_Goal of the exercise_
Below are records to be repeated exactly. Leave their pictures behind.

** Opening Extracted entries block **

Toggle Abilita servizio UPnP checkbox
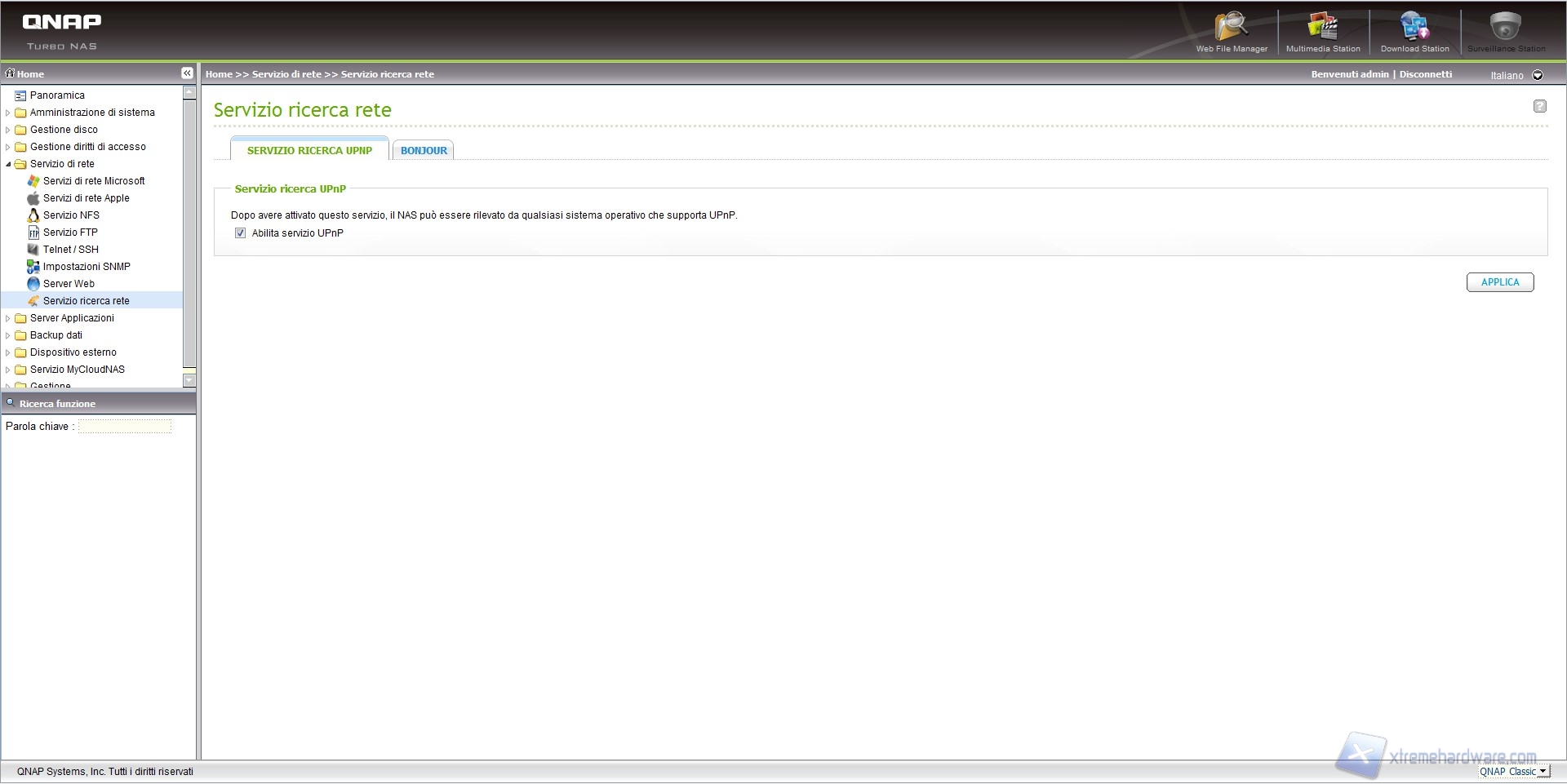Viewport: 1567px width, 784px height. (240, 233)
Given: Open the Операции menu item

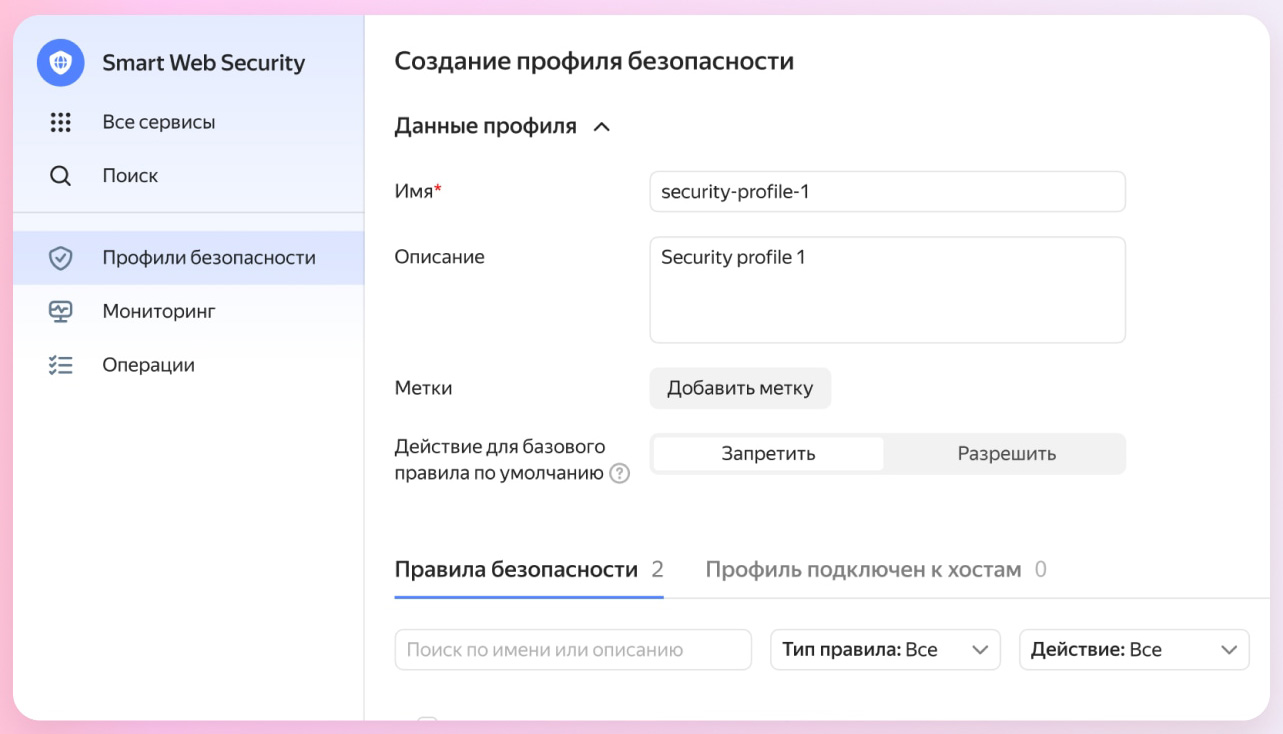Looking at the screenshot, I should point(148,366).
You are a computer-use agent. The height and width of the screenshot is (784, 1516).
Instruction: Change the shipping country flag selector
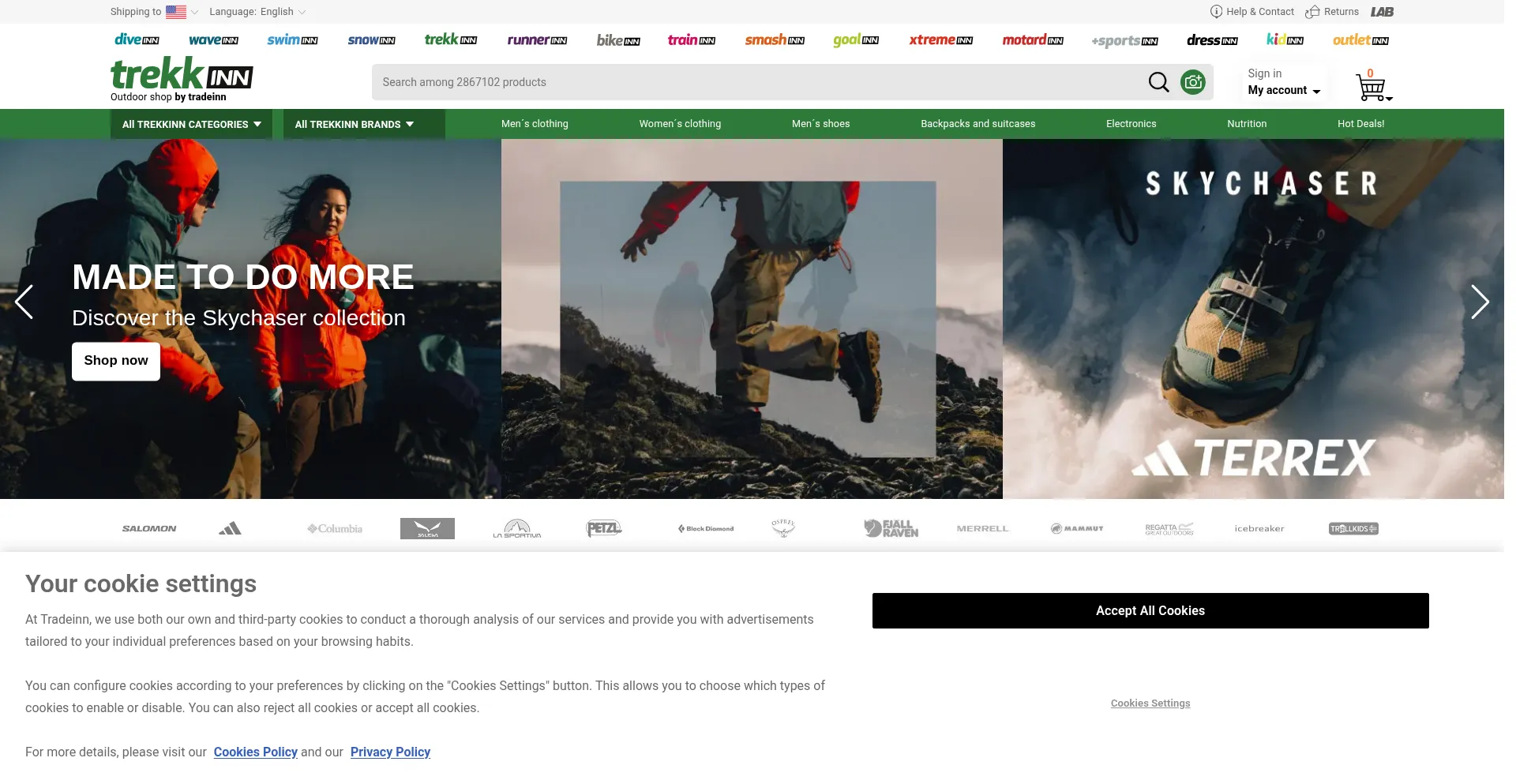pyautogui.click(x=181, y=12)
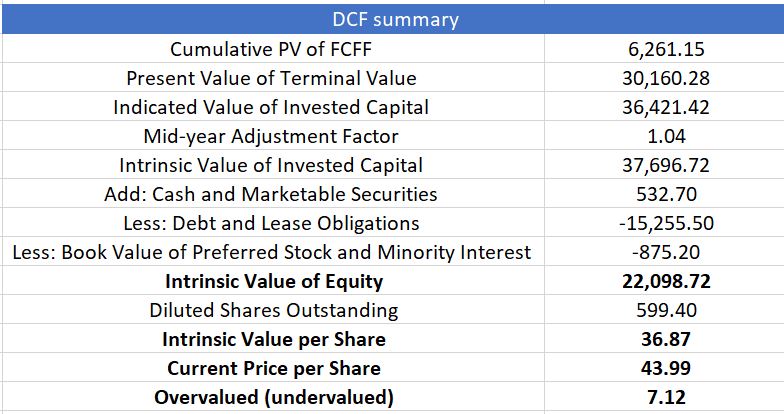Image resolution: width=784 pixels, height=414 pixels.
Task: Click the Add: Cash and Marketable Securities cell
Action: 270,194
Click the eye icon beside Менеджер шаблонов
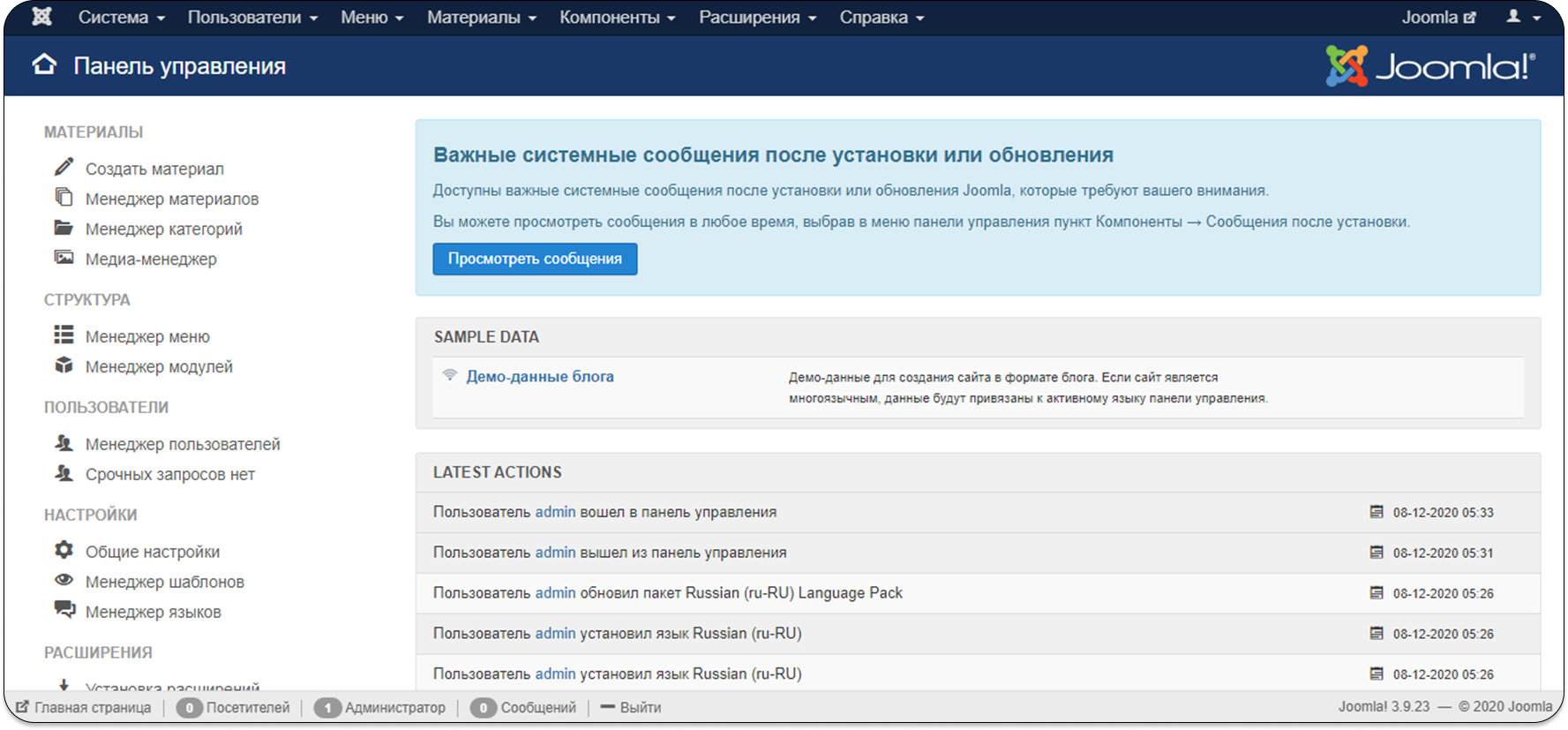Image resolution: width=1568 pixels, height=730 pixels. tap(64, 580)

** Closing Extracted entries block **

_Task response_
Toggle Abilita servizio UPnP checkbox
Viewport: 1567px width, 784px height. (240, 233)
Given: Open the Операции menu item

Looking at the screenshot, I should point(148,366).
You are a computer-use agent. The height and width of the screenshot is (784, 1516).
Instruction: Change the shipping country flag selector
pyautogui.click(x=181, y=12)
Image resolution: width=784 pixels, height=414 pixels.
Task: Click the Add: Cash and Marketable Securities cell
Action: 270,194
Click the eye icon beside Менеджер шаблонов
Image resolution: width=1568 pixels, height=730 pixels. tap(64, 580)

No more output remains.